Work has also begun on Kenya’s massively ambitious LAPSSET (Lamu Port-Southern Sudan-Ethiopia Transit Corridor) infrastructure project. Last year, Kenya started construction on the Lamu Port part of this project, which includes a port, railway and refinery in Lamu. The entire project will cost an estimated $24.5 billion and hopes to connect Ethiopia and oil-rich South Sudan.
The key elements of the $24.7 billion LAPSSET Corridor include:
• Lamu Port in Kenya, with 32 berths costing $5.3 billion
• A $2.8 billion oil refinery at Lamu Port (this will be Kenya’s second oil refinery, with the Mombasa Refinery at a 70,000bpd capacity)
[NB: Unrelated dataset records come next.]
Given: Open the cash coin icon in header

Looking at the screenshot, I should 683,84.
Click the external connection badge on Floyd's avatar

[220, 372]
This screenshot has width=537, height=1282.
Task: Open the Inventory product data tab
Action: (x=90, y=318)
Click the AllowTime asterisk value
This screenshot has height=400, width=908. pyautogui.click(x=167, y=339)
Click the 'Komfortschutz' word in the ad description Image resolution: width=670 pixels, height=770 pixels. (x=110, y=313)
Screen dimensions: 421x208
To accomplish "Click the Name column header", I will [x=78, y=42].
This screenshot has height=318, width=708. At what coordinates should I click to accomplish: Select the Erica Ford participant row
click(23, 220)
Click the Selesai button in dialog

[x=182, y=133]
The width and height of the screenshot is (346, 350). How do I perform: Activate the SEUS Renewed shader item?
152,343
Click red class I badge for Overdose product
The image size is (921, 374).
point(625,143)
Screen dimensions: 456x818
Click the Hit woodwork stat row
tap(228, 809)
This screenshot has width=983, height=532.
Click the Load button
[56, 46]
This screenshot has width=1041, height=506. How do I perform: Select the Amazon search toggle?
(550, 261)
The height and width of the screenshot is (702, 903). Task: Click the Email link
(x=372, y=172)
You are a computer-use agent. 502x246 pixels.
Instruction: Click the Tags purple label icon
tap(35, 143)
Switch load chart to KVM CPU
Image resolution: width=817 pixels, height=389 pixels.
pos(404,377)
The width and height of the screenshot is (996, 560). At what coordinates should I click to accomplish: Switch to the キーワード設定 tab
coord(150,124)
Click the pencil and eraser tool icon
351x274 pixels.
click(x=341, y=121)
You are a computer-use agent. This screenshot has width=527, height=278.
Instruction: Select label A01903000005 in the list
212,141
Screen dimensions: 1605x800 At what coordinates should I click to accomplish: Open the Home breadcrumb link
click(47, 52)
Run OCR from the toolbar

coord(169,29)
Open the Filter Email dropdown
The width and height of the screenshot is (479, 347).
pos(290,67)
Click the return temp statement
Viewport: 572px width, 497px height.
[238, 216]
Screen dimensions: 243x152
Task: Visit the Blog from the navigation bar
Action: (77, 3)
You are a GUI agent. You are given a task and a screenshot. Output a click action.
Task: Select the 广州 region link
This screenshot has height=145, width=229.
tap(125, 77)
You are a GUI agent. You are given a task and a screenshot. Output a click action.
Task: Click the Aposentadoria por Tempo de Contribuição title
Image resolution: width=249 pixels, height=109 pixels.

• A $3.9 billion, 1,300km oil pipeline running from Lamu to South Sudan, which will double as a fiber optic route
• 1,720km super highway connecting Ethiopia to South Sudan
• An $8.08 billion, 1,620km (standard gauge) railway line running from Lamu to Juba, with a branch to Ethiopia; costs to be shared by Nairobi, Juba and Addis Ababa
• Three international airports: Lamu, Isiolo, Lokichogio
The LAPSSET corridor will turn Kenya into a gateway for business in East Africa and the Great Lakes Region, as well as the key transport hub for the entire region. It will also provide access, via sea, to external markets for areas that are currently closed off, including Kenya’s north, Somalia’s south, Ethiopia’s south and South Sudan. The corridor will also establish an alternative sea route from the Indian Ocean, serving as a land bridge across the region and fostering what will potentially become a united economic and trade zone.